Dólar começa semana de decisão de juros em alta

SÃO PAULO, 2 de junho de 2008 - Passada a euforia com o investment grade anunciado pela agência de classificação de risco Fitch na semana passada, além da maior aversão ao risco, o dólar voltou a fechar em alta. Alinhada a deterioração do quadro externo e após dois dias seguidos em baixa, em novas mínimas em mais de nove anos, a divisa estrangeira subiu 0,18%, a R$ 1,631 na venda.

Para o economista-chefe da corretora NGO, Sidnei Nehme, findo o movimento orquestrado pelos bancos em torno da formação da Ptax, o dólar tende a ser pressionado para cima, já que estes próprios bancos seguem com posições compradas na ordem de US$ 12 bilhões no mercado físico. "Os bancos devem atuar no sentido de reabilitar o preço da moeda americana, buscando colocá-la em patamar mais adequado aos seus interesses imediatos, já que precisam agora defender este posicionamento físico construído a taxas entre R$ 1,67 e R$ 1,70", comentou.

No exterior, o estopim para o mau humor mais uma vez partiu do setor financeiro. O décimo maior banco inglês, Bradford & Bingley, alertou que fará uma reestruturação por conta de dificuldades enfrentadas nos primeiros meses deste ano. Já os norte-americanos Washington Mutual e Wachovia dispensaram seus presidentes.
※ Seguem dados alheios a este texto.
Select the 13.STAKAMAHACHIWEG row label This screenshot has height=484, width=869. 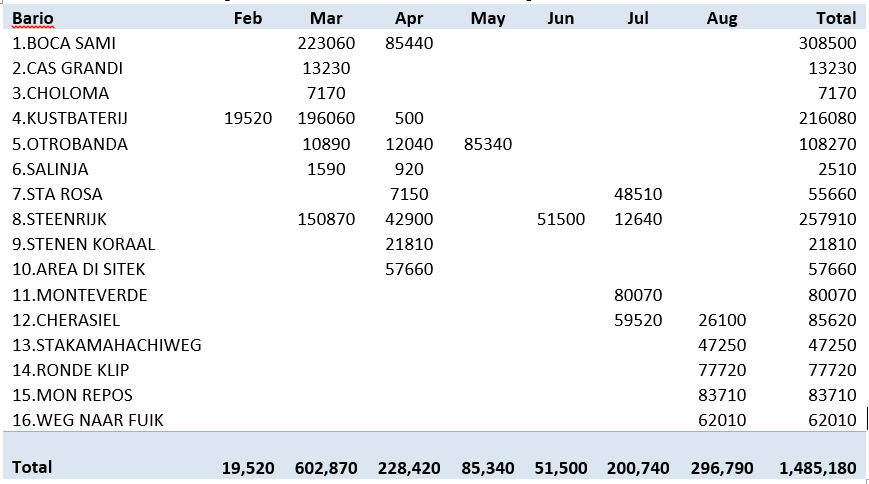point(107,345)
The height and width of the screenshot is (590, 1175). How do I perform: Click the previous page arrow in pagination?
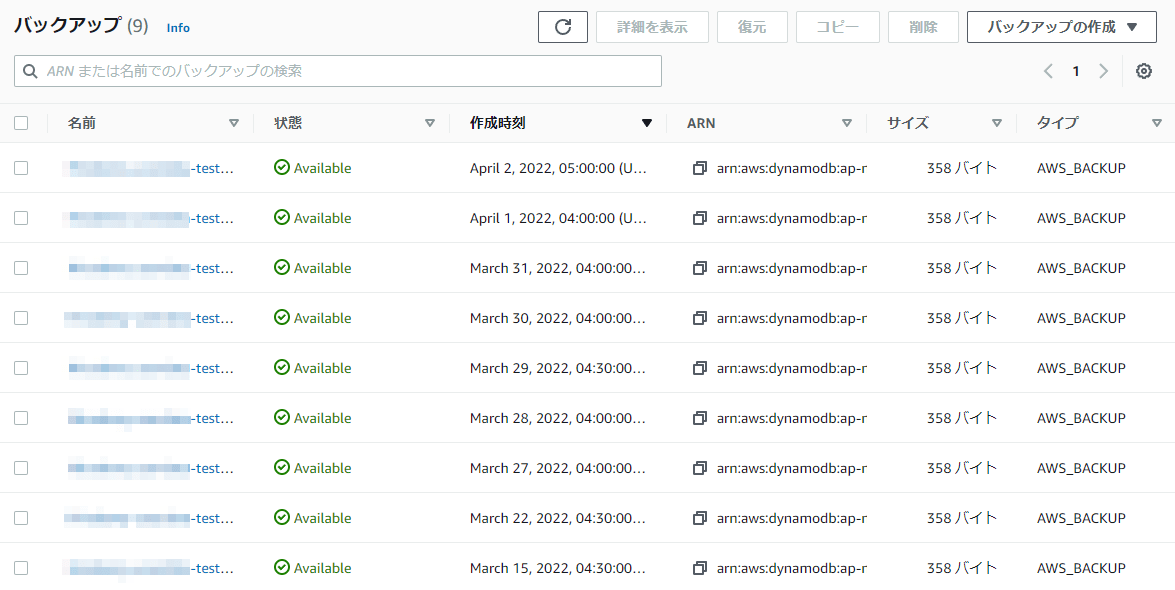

Também nos Estados Unidos foi divulgada uma pesquisa mostrando que o otimismo do investidor norte-americano recuou em maio ao nível mais baixo desde o começo da guerra no Iraque, há cinco anos. De acordo com o instituto Gallup, o índice caiu para 15 pontos em maio contra 22 no estudo anterior, em março. Há um ano, era de 95 pontos. Em resposta a tal cenário, o Dow Jones registrava baixa de 1,42%, enquanto a bolsa eletrônica Nasdaq caía 1,79%.

Do lado econômico, entretanto, os dados foram melhores do que o esperado. O índice de atividade industrial dos EUA subiu em maio depois de três meses de queda, e o recuo no gastos com construção foi menor do que o estimado.
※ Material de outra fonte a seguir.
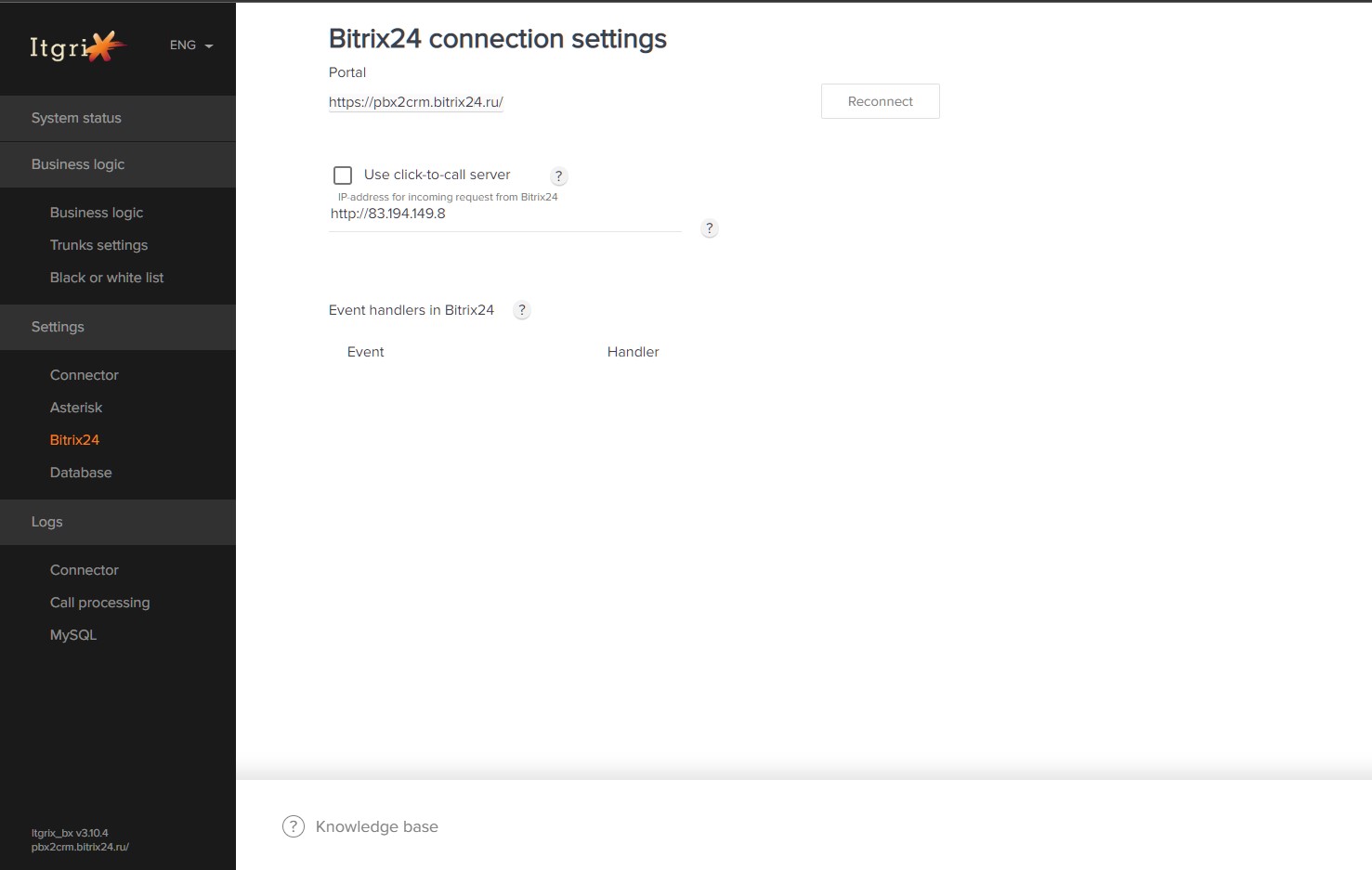1372x870 pixels.
Task: Open Database settings item
Action: 81,473
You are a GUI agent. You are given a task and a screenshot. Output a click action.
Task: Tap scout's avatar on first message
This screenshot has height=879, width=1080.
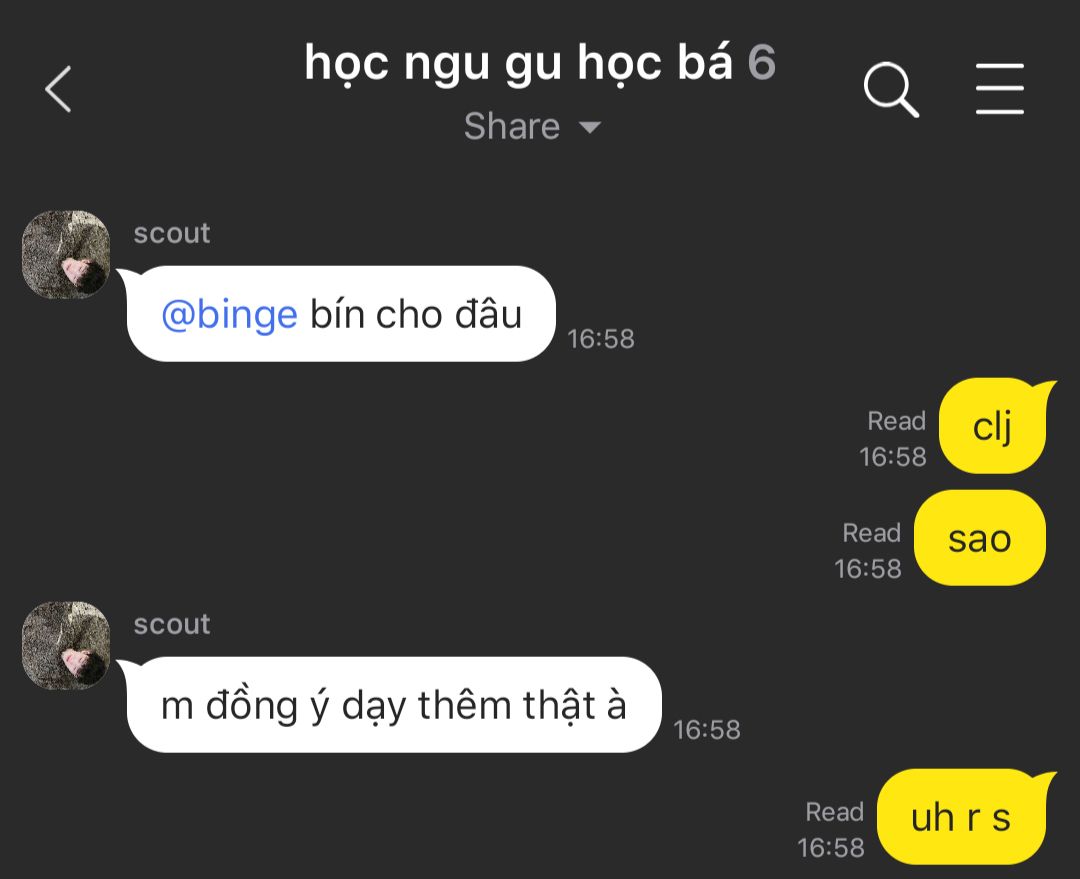(x=66, y=254)
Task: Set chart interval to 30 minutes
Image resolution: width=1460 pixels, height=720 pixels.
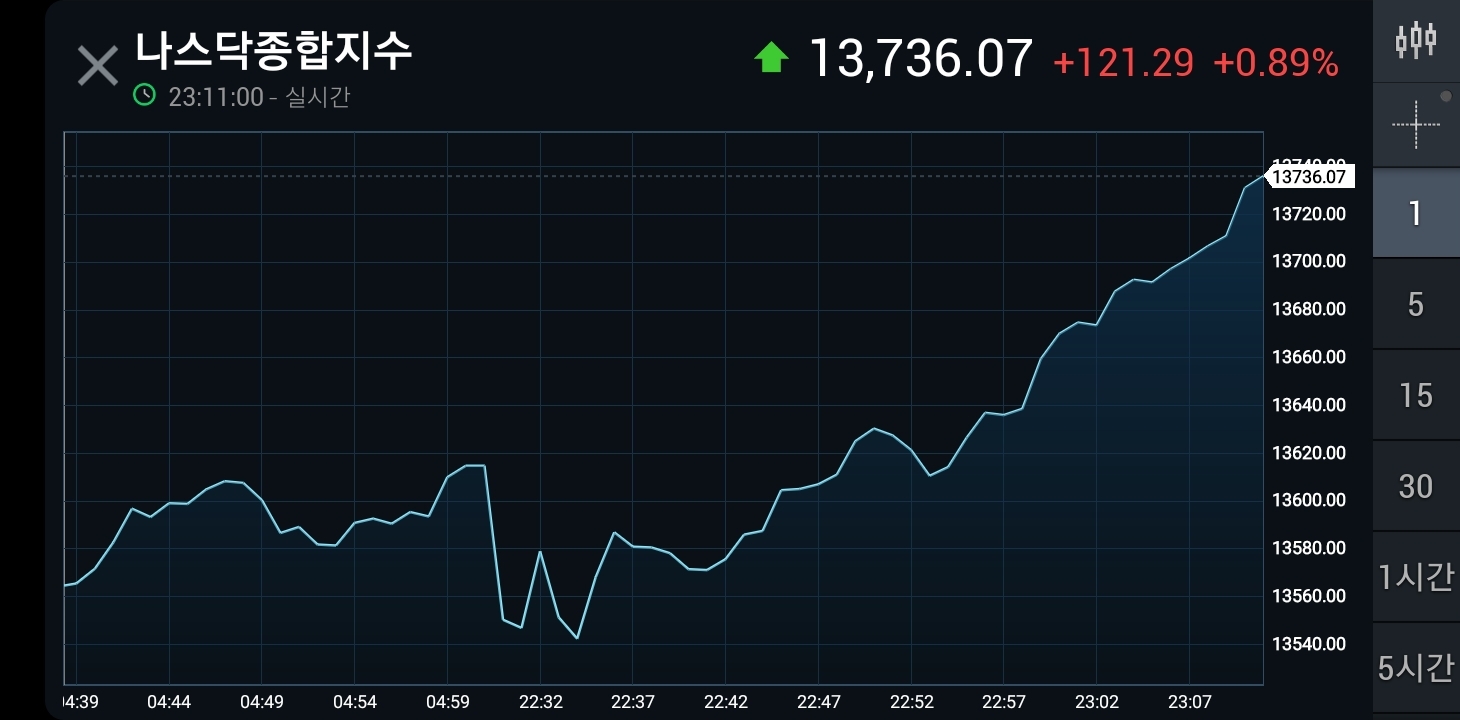Action: (1415, 486)
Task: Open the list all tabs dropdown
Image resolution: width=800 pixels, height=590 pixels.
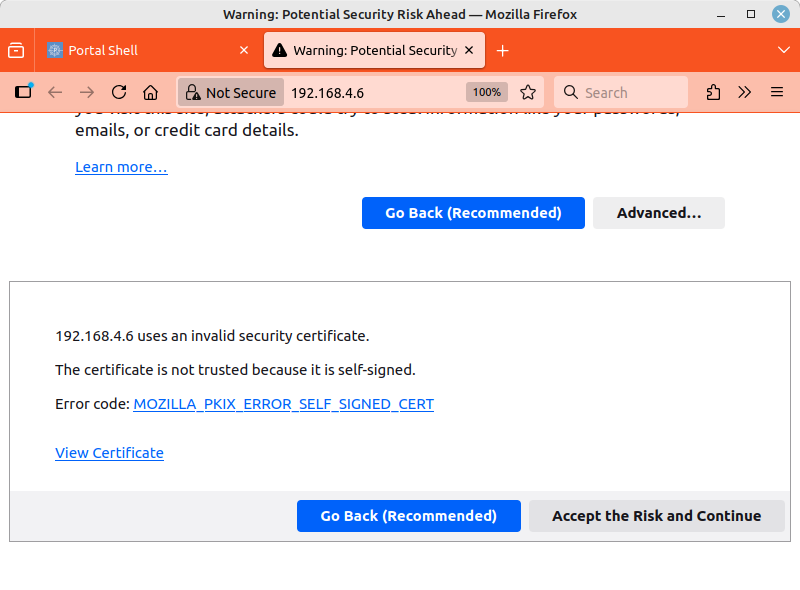Action: point(783,50)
Aliado a tudo isso, segue a tensão "pré-Copom". Nesta quarta-feira, o colegiado do Banco Central se reúne para decidir sobre juros. No mercado, a parcela majoritária aposta em alta de 0,50 ponto percentual, no entanto, não está descartado ajuste de até 0,75 ponto. Para a corretora AGK, a nova elevação da Selic deve manter tendência de queda para o dólar.

O fluxo comercial também deve dar sua contribuição de queda à moeda. Segundo o Ministério do Desenvolvimento, a balança comercial encerrou o mês de maio com saldo de US$ 4,077 bilhões, melhor resultado em 2008. O acumulado do ano está em US$ 8,655 bilhões.

O BC voltou a interferir no mercado de câmbio e comprou dólares a uma taxa média de R$ 1,6330.